[Study material]
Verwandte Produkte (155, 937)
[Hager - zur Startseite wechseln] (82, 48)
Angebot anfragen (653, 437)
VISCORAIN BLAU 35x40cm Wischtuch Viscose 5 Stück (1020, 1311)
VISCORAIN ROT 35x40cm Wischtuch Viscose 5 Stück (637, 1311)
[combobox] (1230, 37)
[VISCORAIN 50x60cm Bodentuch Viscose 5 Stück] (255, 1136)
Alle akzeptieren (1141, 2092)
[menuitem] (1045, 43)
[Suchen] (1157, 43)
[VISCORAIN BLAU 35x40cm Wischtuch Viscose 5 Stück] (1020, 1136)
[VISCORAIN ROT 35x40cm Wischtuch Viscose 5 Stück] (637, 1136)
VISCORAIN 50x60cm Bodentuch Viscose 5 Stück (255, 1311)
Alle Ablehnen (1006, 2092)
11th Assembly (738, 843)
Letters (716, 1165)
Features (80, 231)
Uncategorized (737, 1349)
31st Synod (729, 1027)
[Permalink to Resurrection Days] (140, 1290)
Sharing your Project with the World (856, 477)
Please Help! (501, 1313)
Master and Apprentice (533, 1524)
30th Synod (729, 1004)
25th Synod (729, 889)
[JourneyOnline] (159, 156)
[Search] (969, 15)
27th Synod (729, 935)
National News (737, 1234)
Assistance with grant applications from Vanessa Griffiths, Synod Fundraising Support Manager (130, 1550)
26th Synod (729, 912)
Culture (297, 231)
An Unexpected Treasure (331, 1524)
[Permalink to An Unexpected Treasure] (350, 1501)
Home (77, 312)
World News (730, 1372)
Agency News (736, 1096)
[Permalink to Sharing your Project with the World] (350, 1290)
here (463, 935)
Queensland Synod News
[/Study material]
### Problem to work on
An exact written copy of every entry is the required answer.

### Solution to the problem
Verwandte Produkte (155, 937)
[Hager - zur Startseite wechseln] (82, 48)
Angebot anfragen (653, 437)
VISCORAIN BLAU 35x40cm Wischtuch Viscose 5 Stück (1020, 1311)
VISCORAIN ROT 35x40cm Wischtuch Viscose 5 Stück (637, 1311)
[combobox] (1230, 37)
[VISCORAIN 50x60cm Bodentuch Viscose 5 Stück] (255, 1136)
Alle akzeptieren (1141, 2092)
[menuitem] (1045, 43)
[Suchen] (1157, 43)
[VISCORAIN BLAU 35x40cm Wischtuch Viscose 5 Stück] (1020, 1136)
[VISCORAIN ROT 35x40cm Wischtuch Viscose 5 Stück] (637, 1136)
VISCORAIN 50x60cm Bodentuch Viscose 5 Stück (255, 1311)
Alle Ablehnen (1006, 2092)
11th Assembly (738, 843)
Letters (716, 1165)
Features (80, 231)
Uncategorized (737, 1349)
31st Synod (729, 1027)
[Permalink to Resurrection Days] (140, 1290)
Sharing your Project with the World (856, 477)
Please Help! (501, 1313)
Master and Apprentice (533, 1524)
30th Synod (729, 1004)
25th Synod (729, 889)
[JourneyOnline] (159, 156)
[Search] (969, 15)
27th Synod (729, 935)
National News (737, 1234)
Assistance with grant applications from Vanessa Griffiths, Synod Fundraising Support Manager (130, 1550)
26th Synod (729, 912)
Culture (297, 231)
An Unexpected Treasure (331, 1524)
[Permalink to An Unexpected Treasure] (350, 1501)
Home (77, 312)
World News (730, 1372)
Agency News (736, 1096)
[Permalink to Sharing your Project with the World] (350, 1290)
here (463, 935)
Queensland Synod News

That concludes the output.